### [AIM OF THE EXERCISE]
Render everything from the start of the material down to and including the line containing "[x=983, y=27]" as a JSON list of strings, one string per line, with blank lines left out.

┏━━

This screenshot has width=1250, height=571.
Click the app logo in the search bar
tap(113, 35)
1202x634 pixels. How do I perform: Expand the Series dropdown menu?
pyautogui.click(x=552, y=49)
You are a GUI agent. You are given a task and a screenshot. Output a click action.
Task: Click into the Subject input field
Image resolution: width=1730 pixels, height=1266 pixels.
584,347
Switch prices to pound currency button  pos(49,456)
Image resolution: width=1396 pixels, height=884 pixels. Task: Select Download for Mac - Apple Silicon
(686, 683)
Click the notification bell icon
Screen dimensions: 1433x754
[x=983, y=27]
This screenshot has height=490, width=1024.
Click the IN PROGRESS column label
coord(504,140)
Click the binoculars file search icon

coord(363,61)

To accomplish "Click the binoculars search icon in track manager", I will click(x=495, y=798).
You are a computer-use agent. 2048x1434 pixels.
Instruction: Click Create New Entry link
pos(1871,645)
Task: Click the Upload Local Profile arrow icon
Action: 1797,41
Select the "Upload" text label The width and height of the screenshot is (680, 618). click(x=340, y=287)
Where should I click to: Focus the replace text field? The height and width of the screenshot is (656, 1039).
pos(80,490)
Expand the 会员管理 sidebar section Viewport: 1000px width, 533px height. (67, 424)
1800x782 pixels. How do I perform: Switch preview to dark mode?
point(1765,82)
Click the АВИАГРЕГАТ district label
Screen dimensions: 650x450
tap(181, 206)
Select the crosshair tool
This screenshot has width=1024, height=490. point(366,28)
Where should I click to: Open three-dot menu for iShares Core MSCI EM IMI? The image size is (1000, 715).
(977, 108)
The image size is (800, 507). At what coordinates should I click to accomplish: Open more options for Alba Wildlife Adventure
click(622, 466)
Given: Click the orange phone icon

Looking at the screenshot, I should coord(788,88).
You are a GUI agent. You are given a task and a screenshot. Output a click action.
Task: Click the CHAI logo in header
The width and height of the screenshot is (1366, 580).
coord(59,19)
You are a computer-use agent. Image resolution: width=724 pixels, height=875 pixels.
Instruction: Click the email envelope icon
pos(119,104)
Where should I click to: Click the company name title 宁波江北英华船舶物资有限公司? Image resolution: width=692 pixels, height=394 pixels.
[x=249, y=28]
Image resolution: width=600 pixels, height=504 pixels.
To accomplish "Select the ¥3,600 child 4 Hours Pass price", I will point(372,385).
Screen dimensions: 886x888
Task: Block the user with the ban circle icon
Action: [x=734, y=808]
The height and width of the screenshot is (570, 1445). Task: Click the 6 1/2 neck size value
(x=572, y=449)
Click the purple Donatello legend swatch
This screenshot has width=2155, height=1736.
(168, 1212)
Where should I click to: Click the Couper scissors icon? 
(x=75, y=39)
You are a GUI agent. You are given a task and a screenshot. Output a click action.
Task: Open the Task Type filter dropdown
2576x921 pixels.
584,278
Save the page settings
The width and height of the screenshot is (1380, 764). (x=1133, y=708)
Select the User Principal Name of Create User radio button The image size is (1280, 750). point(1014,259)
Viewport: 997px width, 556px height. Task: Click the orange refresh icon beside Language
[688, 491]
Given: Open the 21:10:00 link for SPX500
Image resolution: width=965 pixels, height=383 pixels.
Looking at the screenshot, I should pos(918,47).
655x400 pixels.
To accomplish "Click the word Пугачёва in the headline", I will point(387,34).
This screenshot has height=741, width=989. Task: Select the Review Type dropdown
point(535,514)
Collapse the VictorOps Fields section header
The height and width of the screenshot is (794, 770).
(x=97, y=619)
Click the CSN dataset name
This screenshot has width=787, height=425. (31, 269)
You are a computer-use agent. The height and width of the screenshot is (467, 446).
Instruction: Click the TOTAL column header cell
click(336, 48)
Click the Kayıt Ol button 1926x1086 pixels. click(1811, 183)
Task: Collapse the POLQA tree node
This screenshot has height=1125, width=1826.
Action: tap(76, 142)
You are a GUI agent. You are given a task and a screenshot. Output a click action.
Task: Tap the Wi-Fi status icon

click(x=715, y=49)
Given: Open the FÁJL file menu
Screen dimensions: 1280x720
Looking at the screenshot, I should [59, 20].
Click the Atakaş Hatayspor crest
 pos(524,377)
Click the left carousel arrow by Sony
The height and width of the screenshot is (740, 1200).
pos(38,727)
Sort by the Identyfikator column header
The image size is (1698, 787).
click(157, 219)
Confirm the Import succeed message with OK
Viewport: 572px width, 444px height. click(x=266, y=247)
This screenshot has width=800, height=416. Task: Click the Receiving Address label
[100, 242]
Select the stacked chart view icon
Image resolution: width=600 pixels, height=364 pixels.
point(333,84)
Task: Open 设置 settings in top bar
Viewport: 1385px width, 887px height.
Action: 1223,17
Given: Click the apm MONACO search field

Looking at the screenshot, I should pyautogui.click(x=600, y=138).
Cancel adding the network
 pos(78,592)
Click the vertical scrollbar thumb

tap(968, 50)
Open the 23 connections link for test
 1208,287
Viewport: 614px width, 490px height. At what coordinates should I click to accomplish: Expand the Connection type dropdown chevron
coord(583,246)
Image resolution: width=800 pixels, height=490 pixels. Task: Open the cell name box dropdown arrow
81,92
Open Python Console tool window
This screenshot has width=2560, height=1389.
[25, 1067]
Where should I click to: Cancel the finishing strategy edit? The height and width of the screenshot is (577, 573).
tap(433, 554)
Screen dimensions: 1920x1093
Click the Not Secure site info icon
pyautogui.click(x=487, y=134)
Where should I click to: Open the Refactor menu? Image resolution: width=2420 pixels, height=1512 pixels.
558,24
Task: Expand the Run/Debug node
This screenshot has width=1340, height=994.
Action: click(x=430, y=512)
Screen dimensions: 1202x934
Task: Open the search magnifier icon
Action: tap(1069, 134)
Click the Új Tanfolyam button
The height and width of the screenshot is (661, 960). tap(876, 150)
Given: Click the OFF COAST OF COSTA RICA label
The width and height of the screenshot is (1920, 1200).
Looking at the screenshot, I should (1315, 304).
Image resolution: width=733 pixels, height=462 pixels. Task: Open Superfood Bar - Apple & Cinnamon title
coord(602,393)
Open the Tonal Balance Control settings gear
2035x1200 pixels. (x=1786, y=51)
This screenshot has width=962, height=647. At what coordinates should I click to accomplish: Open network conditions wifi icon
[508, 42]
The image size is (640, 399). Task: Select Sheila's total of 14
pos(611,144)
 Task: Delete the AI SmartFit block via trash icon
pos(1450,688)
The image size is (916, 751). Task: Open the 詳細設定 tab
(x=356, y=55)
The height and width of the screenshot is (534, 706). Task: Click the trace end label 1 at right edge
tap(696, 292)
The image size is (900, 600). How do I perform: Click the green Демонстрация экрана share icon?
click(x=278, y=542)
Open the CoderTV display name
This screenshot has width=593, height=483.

┗━━

### [THE OUTPUT]
[
  "This screenshot has width=1250, height=571.",
  "Click the app logo in the search bar",
  "tap(113, 35)",
  "1202x634 pixels. How do I perform: Expand the Series dropdown menu?",
  "pyautogui.click(x=552, y=49)",
  "You are a GUI agent. You are given a task and a screenshot. Output a click action.",
  "Task: Click into the Subject input field",
  "Image resolution: width=1730 pixels, height=1266 pixels.",
  "584,347",
  "Switch prices to pound currency button  pos(49,456)",
  "Image resolution: width=1396 pixels, height=884 pixels. Task: Select Download for Mac - Apple Silicon",
  "(686, 683)",
  "Click the notification bell icon",
  "Screen dimensions: 1433x754",
  "[x=983, y=27]"
]